### Task
Please gather every line of the material below that contains the word "should", copying each such line in full.

### Task material
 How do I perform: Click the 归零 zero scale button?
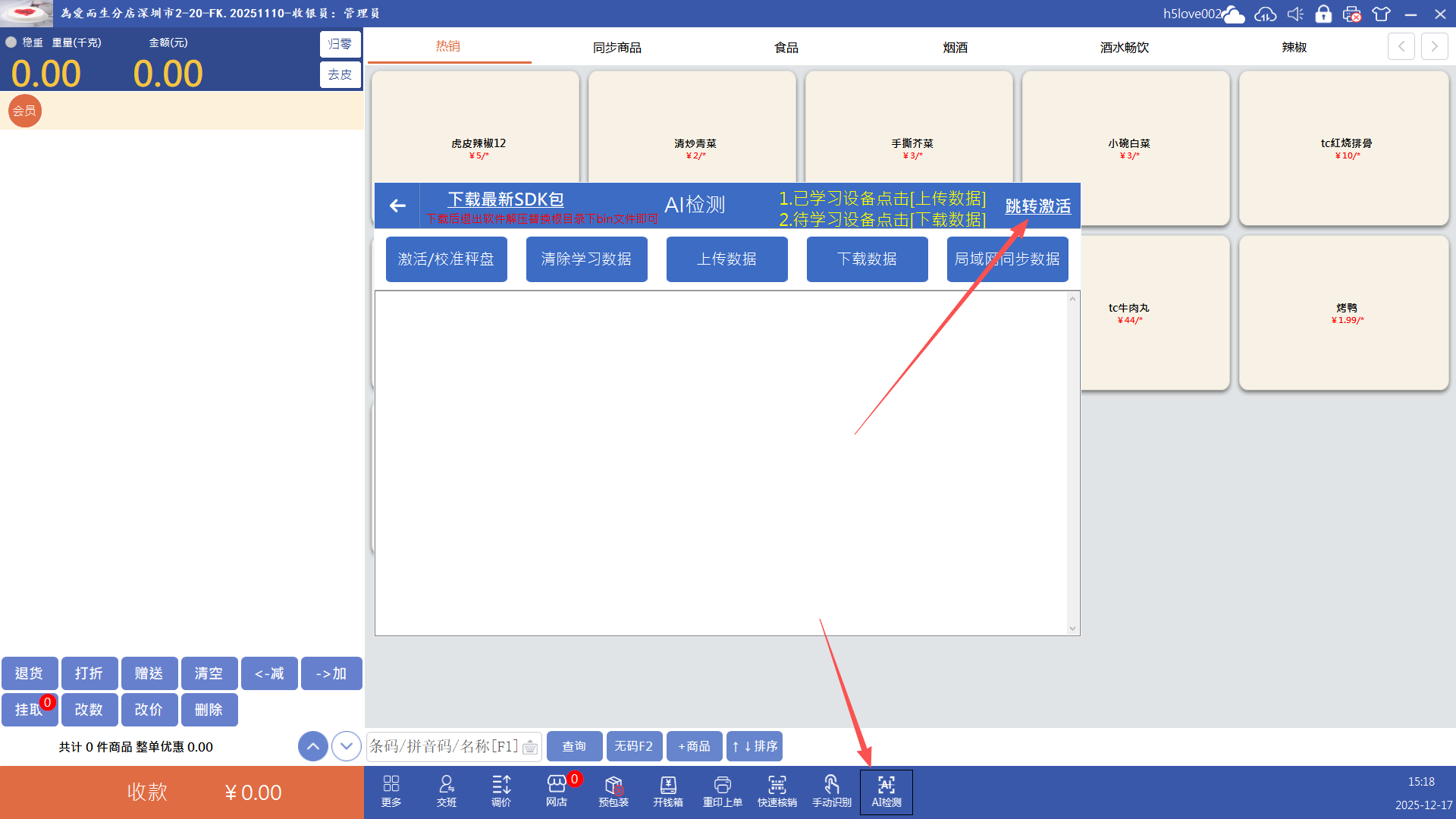(340, 44)
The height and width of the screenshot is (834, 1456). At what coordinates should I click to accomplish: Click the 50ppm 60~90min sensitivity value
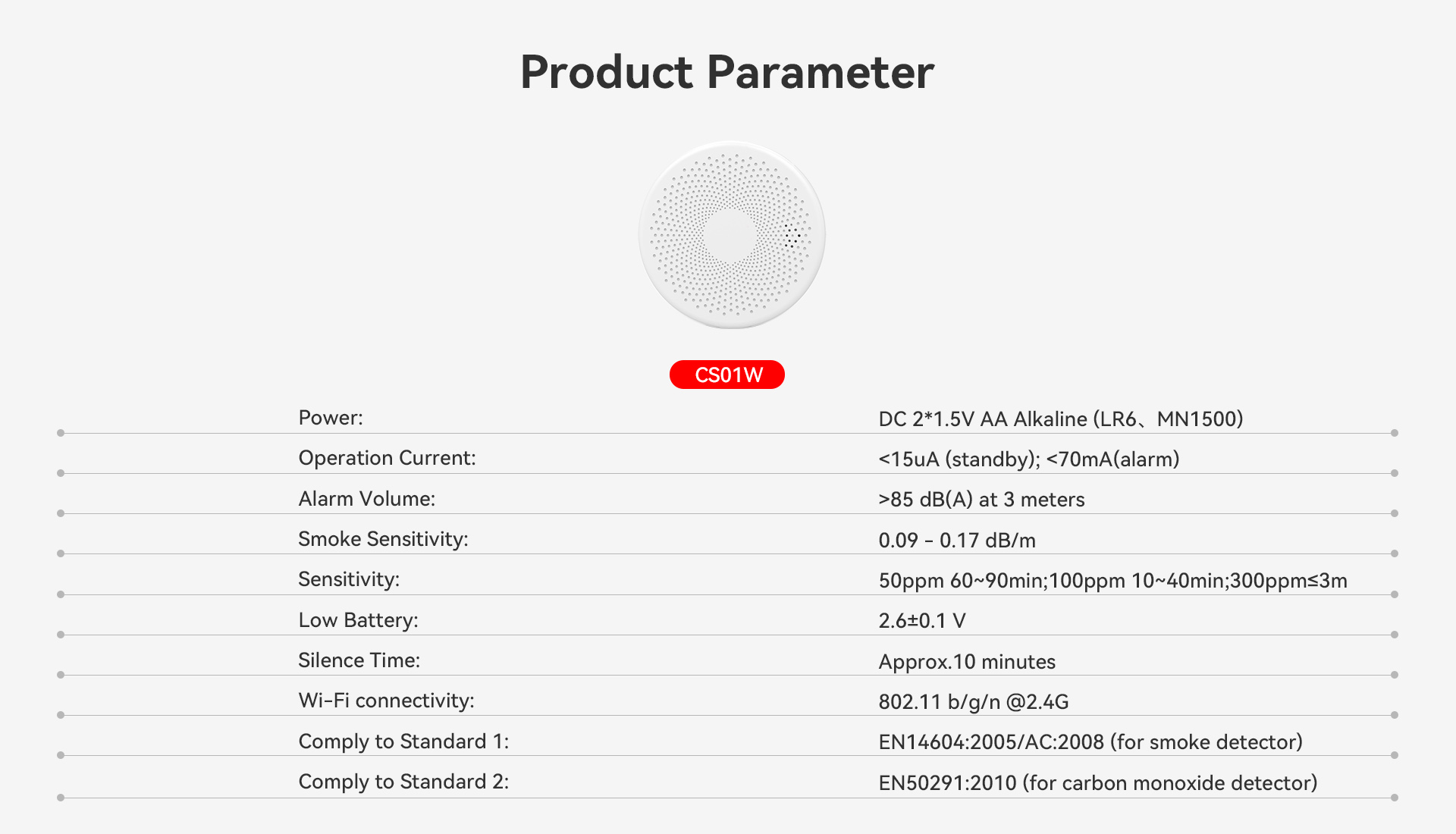(1112, 580)
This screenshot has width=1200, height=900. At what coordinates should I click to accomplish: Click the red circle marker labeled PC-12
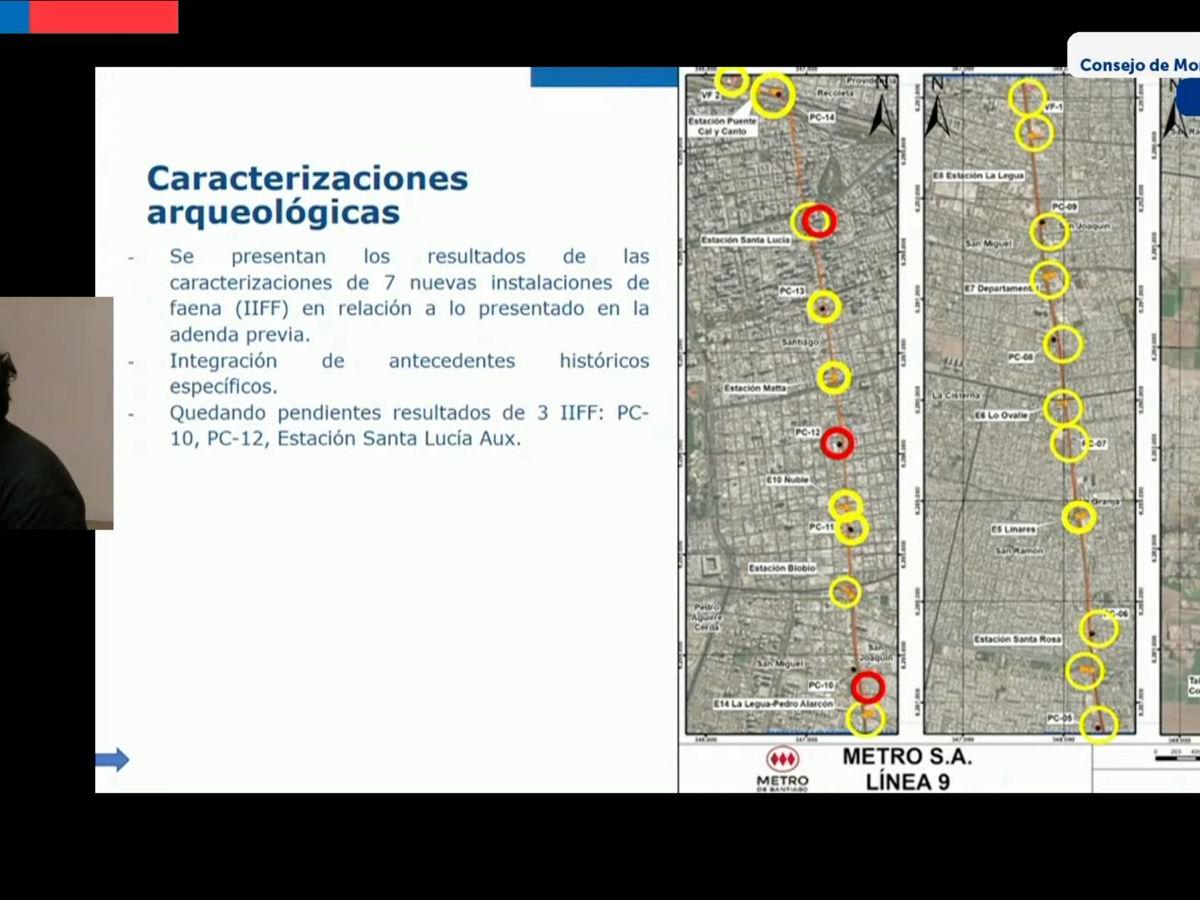pos(837,445)
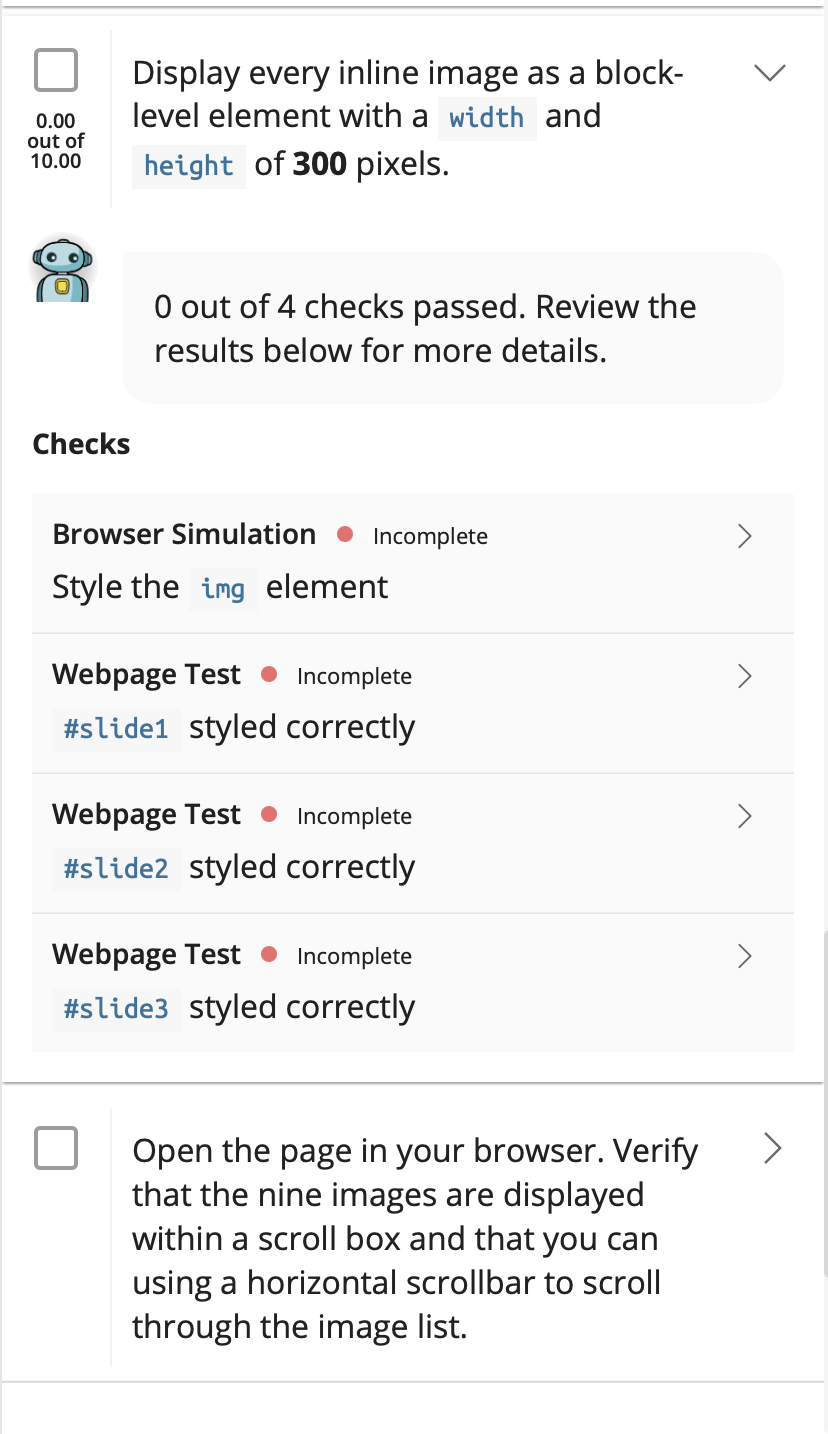This screenshot has height=1434, width=828.
Task: Check the 'Open the page in your browser' checkbox
Action: coord(56,1148)
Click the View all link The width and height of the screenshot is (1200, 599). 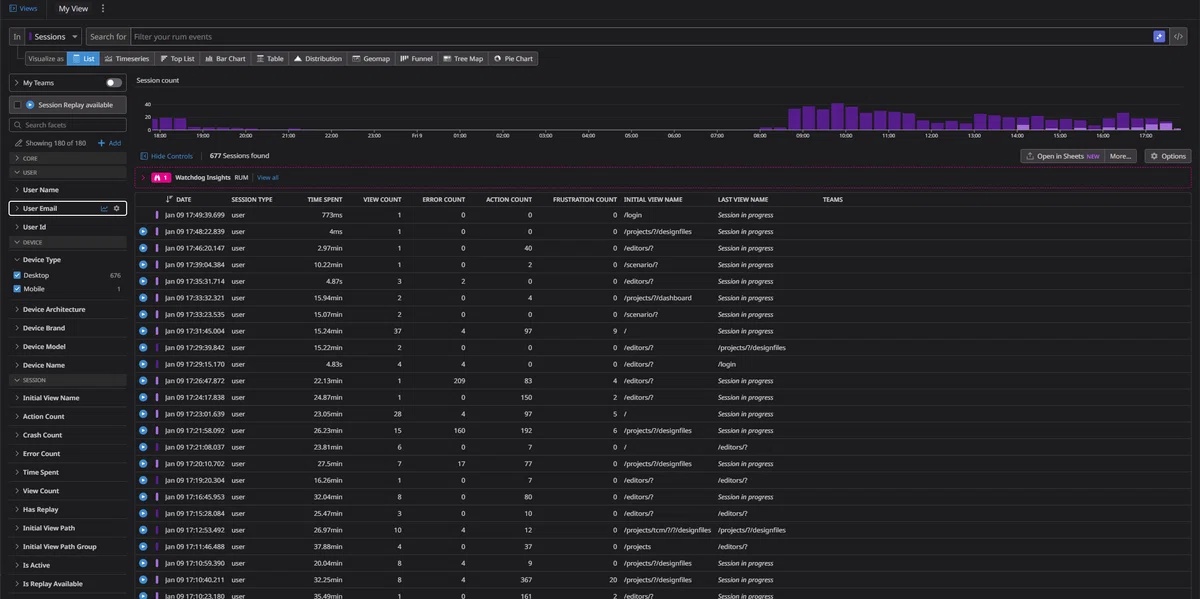(x=268, y=177)
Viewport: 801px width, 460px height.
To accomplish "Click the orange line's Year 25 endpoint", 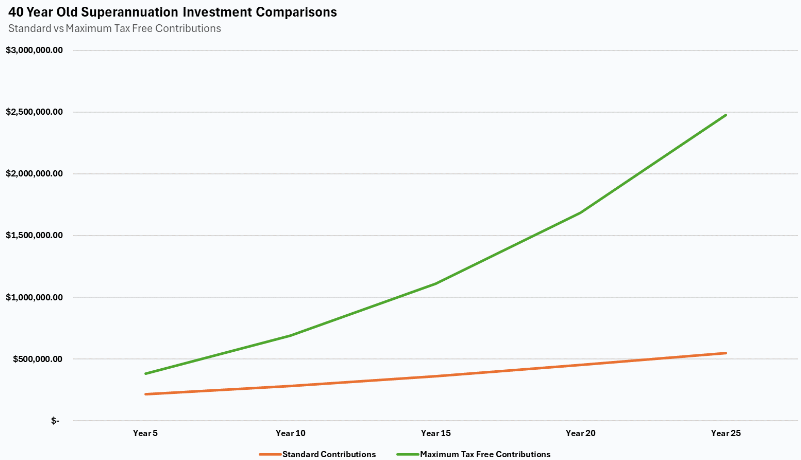I will (x=726, y=353).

### Answer below
The height and width of the screenshot is (834, 1456). At what coordinates should I click to accomplish: Click the 50ppm 60~90min sensitivity value
This screenshot has width=1200, height=900. At what coordinates should I click to accomplish: Click the red circle marker labeled PC-12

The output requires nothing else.